Pour se changer les idées, que diriez-vous de photographies sur la crise de la Covid ? Chaque année, l’Agence France Presse publie ses meilleures photographies et elle a décidé de sortir une édition spéciale sur le thème. Comme toujours l’ouvrage prend appui sur les 1700 journalistes et 201 bureaux de l’Agence à travers le monde. Cela permet une approche différente de cet évènement, notamment en donnant à voir une crise où l’ennemi est invisible. De plus, comme le dit Hubert Védrine, « pour la première fois l’humanité s’est mise à avoir peur en même temps de la même chose ». Le livre est structuré en plusieurs thématiques introduites chacune par un texte et comprend également des focus.

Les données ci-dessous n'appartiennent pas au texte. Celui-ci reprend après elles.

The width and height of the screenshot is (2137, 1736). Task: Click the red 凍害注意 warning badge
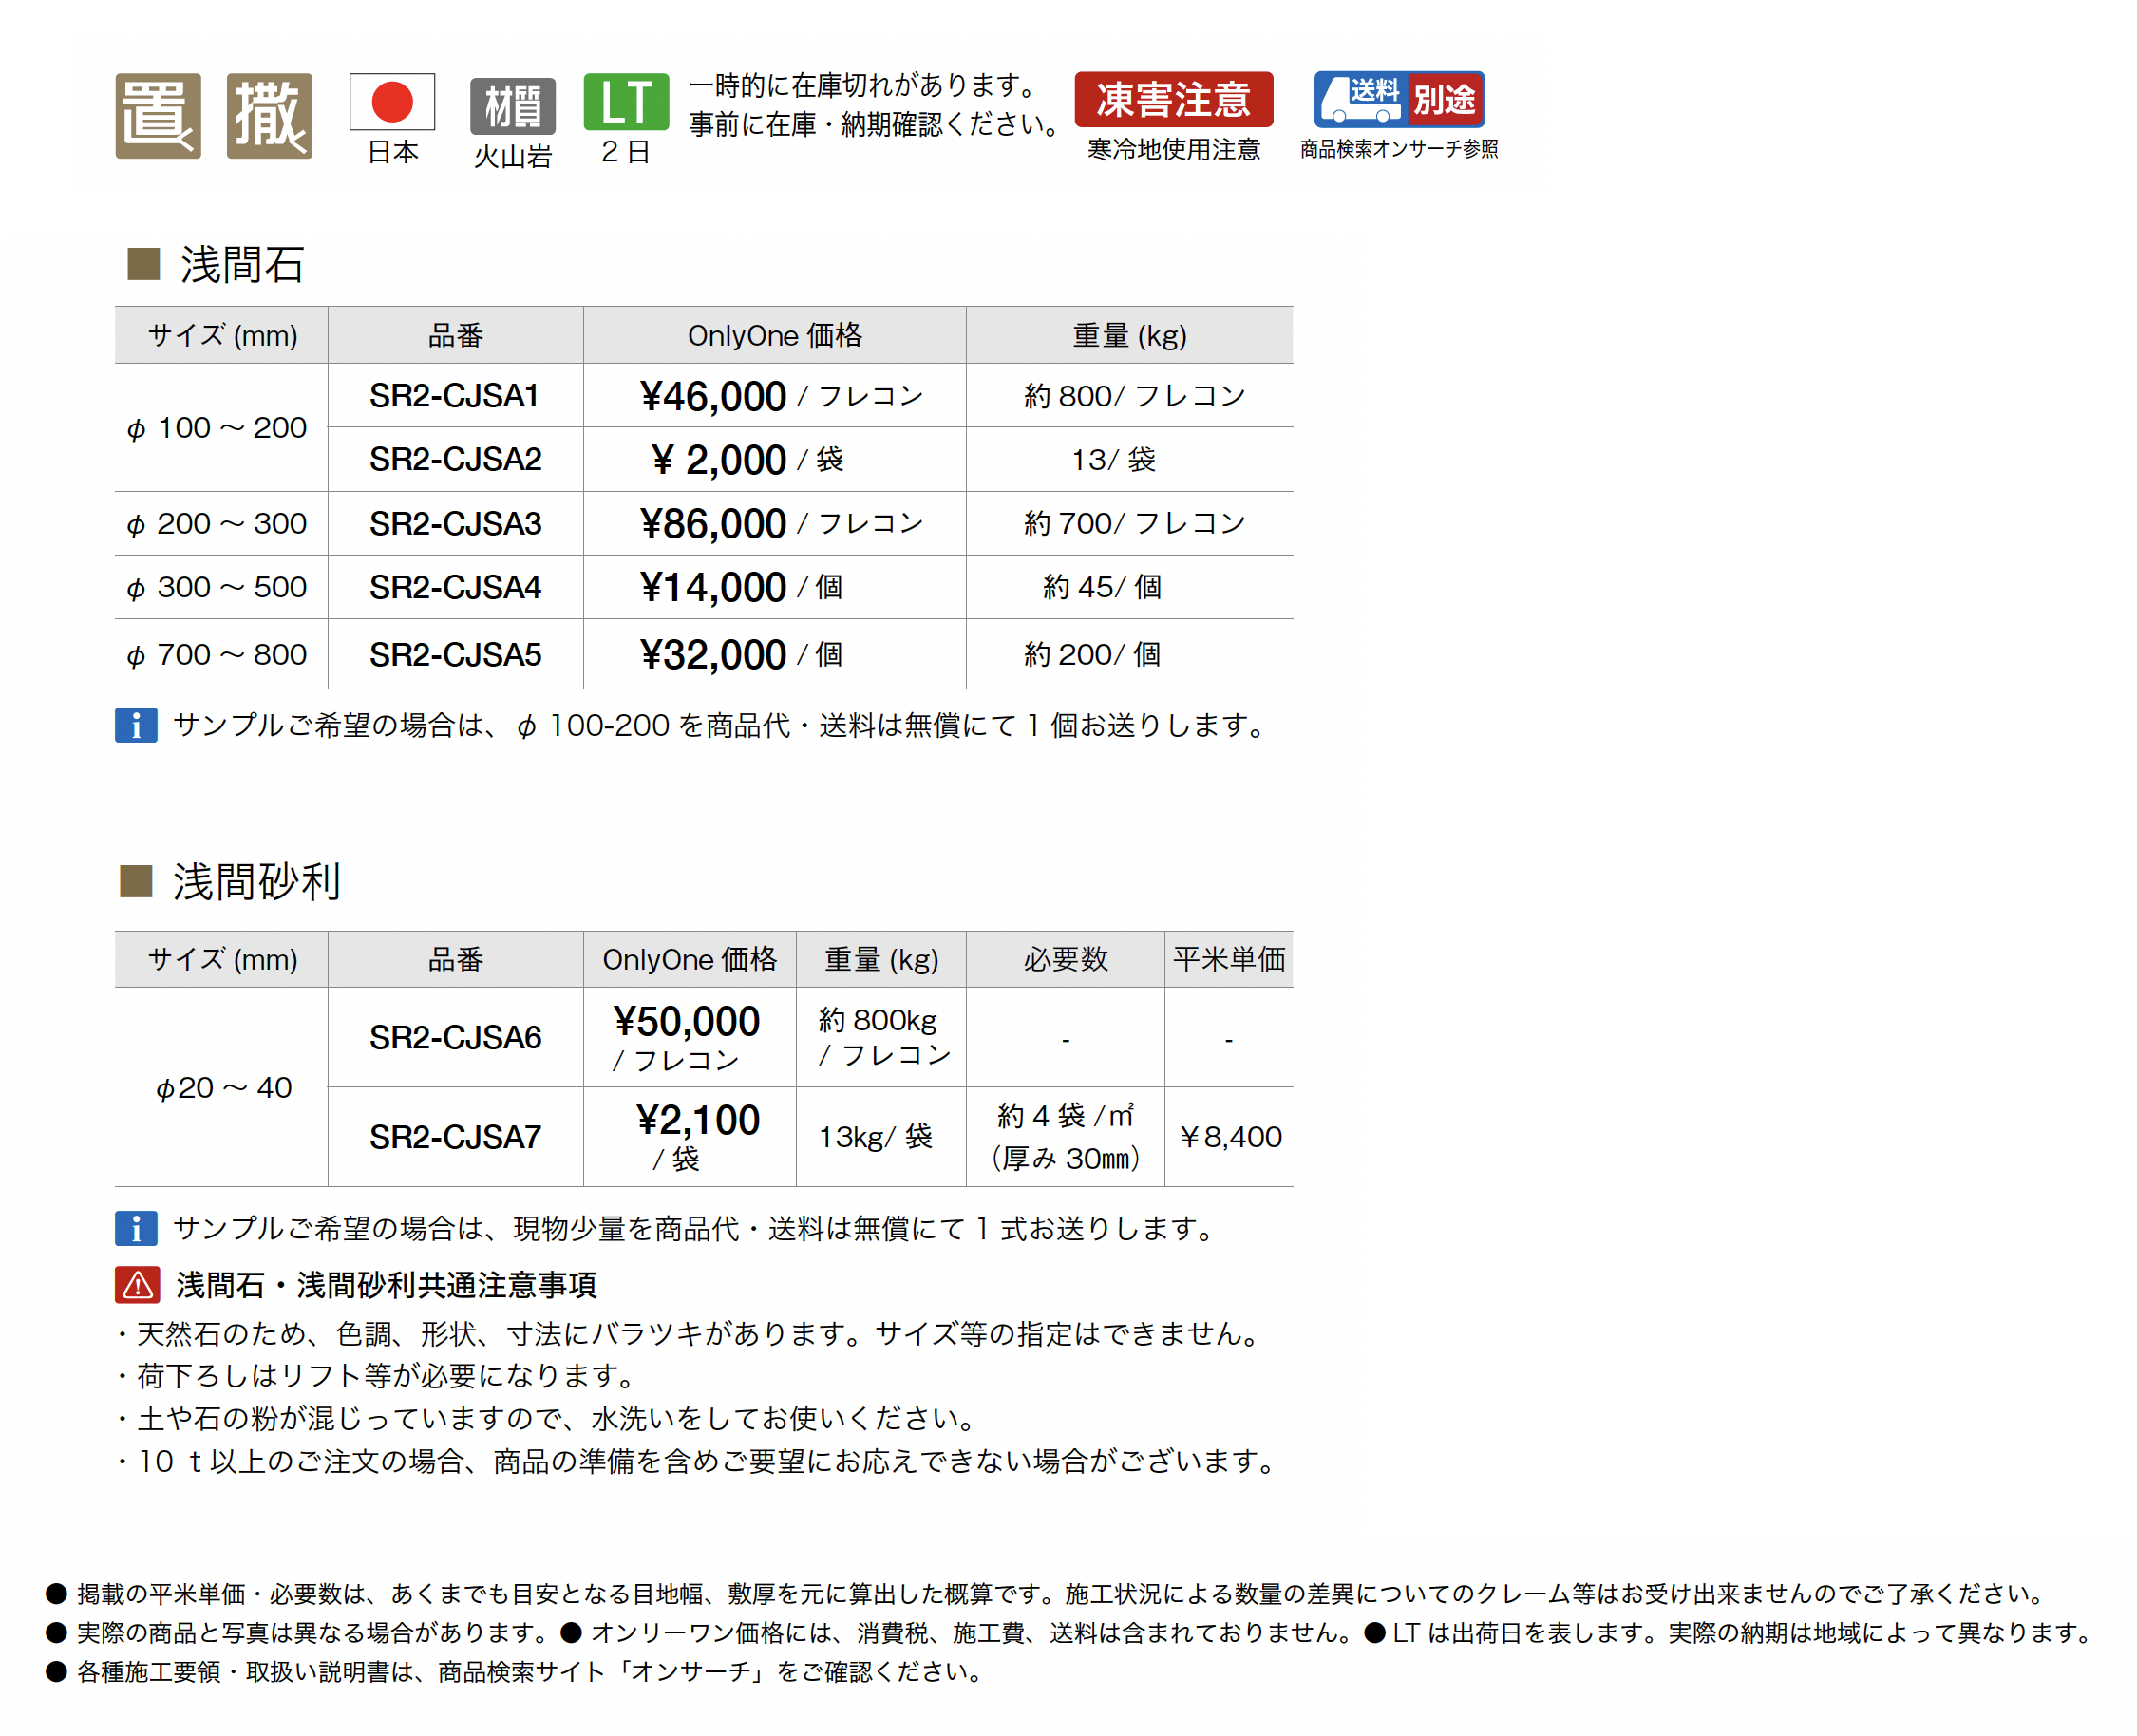pyautogui.click(x=1173, y=99)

Les images sont contextualisées et commentées par le photographe ce qui permet de dépasser la sidération ou l’étonnement qu’elle provoque au début.
Epicentre
L’ouvrage commence évidemment à Wuhan avec cette image prise le 30 janvier 2020 d’un homme par terre, mort, entouré de deux personnes lourdement équipées pour se protéger. Après des images du marché de Wuhan, on trouve celles longuement montrées par le pouvoir chinois sur la construction ultra-rapide d’un hôpital puisqu’il fut réalisé en dix jours. Au passage, les photographes témoignent de leur quotidien et notamment du fait qu’ils devaient souvent travailler clandestinement pour prendre des clichés qui ne soient pas ceux voulus par le pouvoir chinois. Un premier focus est fait sur l’après confinement en Chine avec ces équipes d’agents de désinfection ou cette mariée qui pose au bord d’un lac.
La ligne de front
Plusieurs images impressionnantes ponctuent cette entrée et témoignent des difficultés des soignants. « Le spectaculaire et le terrifiant font irruption dans nos paysages du quotidien ». Tous les visages ont alors tendance à se ressembler. Un montage sur une double-page donne à voir ces équipements montés en hâte pour accueillir un maximum de monde, que ce soit à Lahore ou à Erevan. Le tour de la planète montre aussi les différences de moyens pour lutter contre la pandémie. Le focus s’intéresse notamment aux maisons de retraite et de façon plus globale à tous ces « drames à huis clos ».
Derrière les chiffres
Il s’agit de remettre des visages sur des chiffres effrayants. On découvre des images de fosses communes au Brésil ou ces bénédictions de cercueils à la chaine en Italie. Les photographes rappellent que se pose sans cesse la question de l’équilibre entre le témoignage et la pudeur et l’empathie. Le focus donne à voir des images de ces villes d’habitude si animées et qui ressemblent alors à des villes fantômes : Moscou, Manchester ou Buenos Aires partagent le même destin.
La planète en apnée
Cette partie de l’ouvrage raconte le confinement à travers la planète avec plusieurs clichés frappants. On se rend compte que la préoccupation pour le papier-toilette concerna de nombreux pays, que le télétravail fut parfois compliqué et que beaucoup ont cherché à faire du sport avec les moyens du bord. Les fenêtres et les balcons devinrent de nouveaux lieux de sociabilité. Le focus sur les masques à travers le monde est aussi une image marquante.
Le monde d’avec
On découvre ici les façons de s’adapter à cette situation qui tend à persister. Les flèches au sol, les brigades de désinfection font désormais partie du quotidien. Le sport se fait en salle… et sous bulle protectrice. Plusieurs images sont réellement hallucinantes comme ces rideaux câlins au Brésil ou ces écoliers de Taïwan derrière leur protection jaune. D’autres images montrent le quotidien des magasins mais aussi l’arrêt des lieux de culture. Et, s’il faut rappeler les gens à l’ordre sanitaire, on peut le faire comme ce policier de Chennai en Inde équipé d’un masque réalisé par un ami artiste. Le focus développe la question de la bonne distance avec des ouvriers de Wuhan ou des files d’attente organisées au marché municipal de Piura au Pérou.
Nouvelle donne
« On apprend au milieu des fléaux, qu’il y a dans les hommes plus de choses à admirer que de choses à mépriser » disait Albert Camus dans « La peste ». Que sera le monde après cette pandémie ? Cette partie montre des images de production de vaccin, de vacances à la maison à Magedebourg ou de personnes déguisées en Dark Vador qui ordonnent à des villageois philippins de rester chez eux. L’ouvrage se termine par quelques dates repères ainsi qu’une rubrique « les mots du coronavirus ».
C’est donc un ouvrage pour mémoire, du moins on l’espère !, qui documente cette pandémie qui a bouleversé et bouleversera encore la planète à travers ses inévitables conséquences.